Flying privately, Maj Ironfield and Lt Hollerbach heard an ELT, which was also heard by Capt Louis Rivas.  Although none of our squadron members flew in the mission to find this ELT, we thank squadron members for listening in on the emergency channel and calling it in.

Finally, we should note that the training comes at a cost as well:  During the weekend of the SAREX, while there were two other exercises in SoCal and a national event all scheduled during the same time, a real mission occurred - and it was difficult to find available members who had not yet reached the end of their duty days.

All in all, Squadron 188 was engaged in no less than 5 missions in the month of August.  Keep up the great work!

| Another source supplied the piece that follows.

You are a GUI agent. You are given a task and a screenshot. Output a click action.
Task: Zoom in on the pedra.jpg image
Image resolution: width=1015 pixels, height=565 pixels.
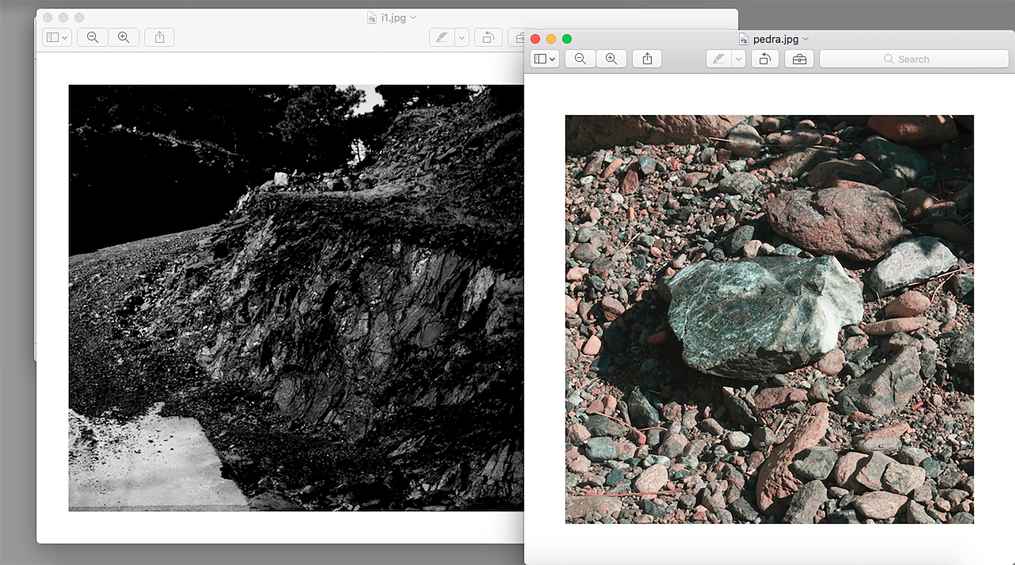[611, 59]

New and Renewed Emergency Services (ES) Ratings and Awards

Maj Luneau Receiving the Silver Clasp Plus
Bronze Clasp for his Air Search and Rescue Ribbon
from Capt Hayes
Congratulations to the following members who completed or renewed their ES ratings and earned some amazing awards:

  • Maj Luneau - whose Air Search and Rescue ribbon was upgraded to a silver clasp plus a bronze clasp for flying an incredible 80 SAR sorties 
  • Maj Philip Blank completed his ICUT
  • Maj Mark Fridell completed his Mission Scanner (MS) rating - his first ES rating! 
  • Capt Michelogiannakis completed Mission Check Pilot qualifications 
    • Capt Michelogiannakis
    • As only the 4th Mission Check Pilot in Group 2, Capt Michelogiannakis joins a very select and professional group of individuals - along with Maj Jeff Ironfield, Lt Col Brett Dolnick, and Capt Ray Woo.  
  • Lts Choate and Hollerbach achieved their CD ratings
  • Lt Kraus completed his IFR Form 91 - and is now an IFR rated Mission Pilot 
  • Lt Roberts - completed MO and simultaneously earned his first Find ribbon
  • SM Ken Wayne - completed Level 1 and earned his Membership ribbon

The squadron also completed its Subordinate Unit Inspection last month.  Thank you to all who contributed to that effort.

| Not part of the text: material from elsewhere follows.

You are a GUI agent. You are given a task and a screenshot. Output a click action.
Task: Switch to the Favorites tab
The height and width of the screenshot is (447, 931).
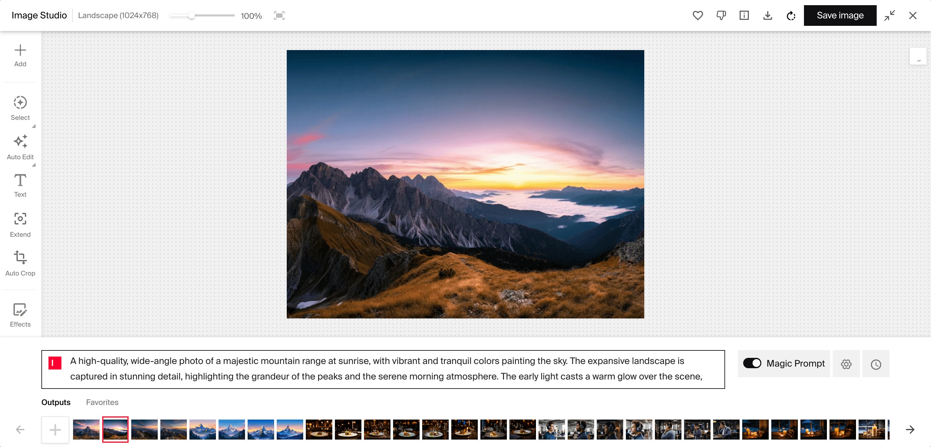(102, 403)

Aerospace Education eXcellence (AEX) Minute

SM Zherebnenkov shared this month’s AEX minute by letting us know about the upcoming (Sept 27) lunar eclipse that will feature a 14% larger than normal, blood-red moon - an event that only occurs every 30 years or so.  Plan to keep watch for it!

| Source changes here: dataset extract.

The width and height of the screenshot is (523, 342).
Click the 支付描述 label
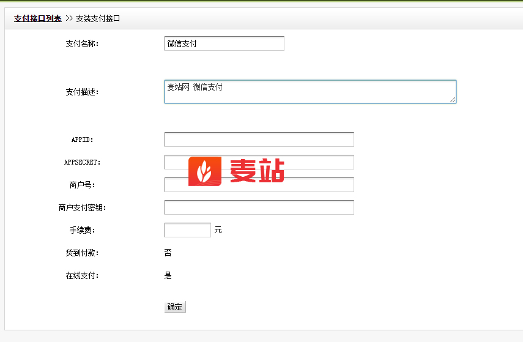point(82,92)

More information can be found at NASA's site by clicking here.

 Upcoming Events

Lt Roberts Receiving his Find Ribbon from Capt Hayes
A number of squadron members will attend the Water Survival course hosted by the US Coast Guard in September.  The course will include an open water portion, held at Half Moon Bay and/or Coyote Point (depending on the weather) and a classroom portion. Participants must be MS Standards to take this course.  Thanks to Lt Chavez and Capt Hayes for organizing this training opportunity for us.

Safety Education

Lt Roberts led a discussion about Human Factors in Aviation, which included a discussion about a 1989 Air Ontario flight from Dryden Airport in Canada.  The flight crashed on takeoff, with tragic results. We discussed a number of factors that contributed to the accident chain, including, for example:

  • Pilot stress
  • Unsupportive company
  • Flight without functional auxiliary power unit
  • Delays
  • Fatigue
  • Poor crew resource management (CRM)
  • Weather
  • Cold soaking 
  • Etc.

Stay safe and break those accident chains!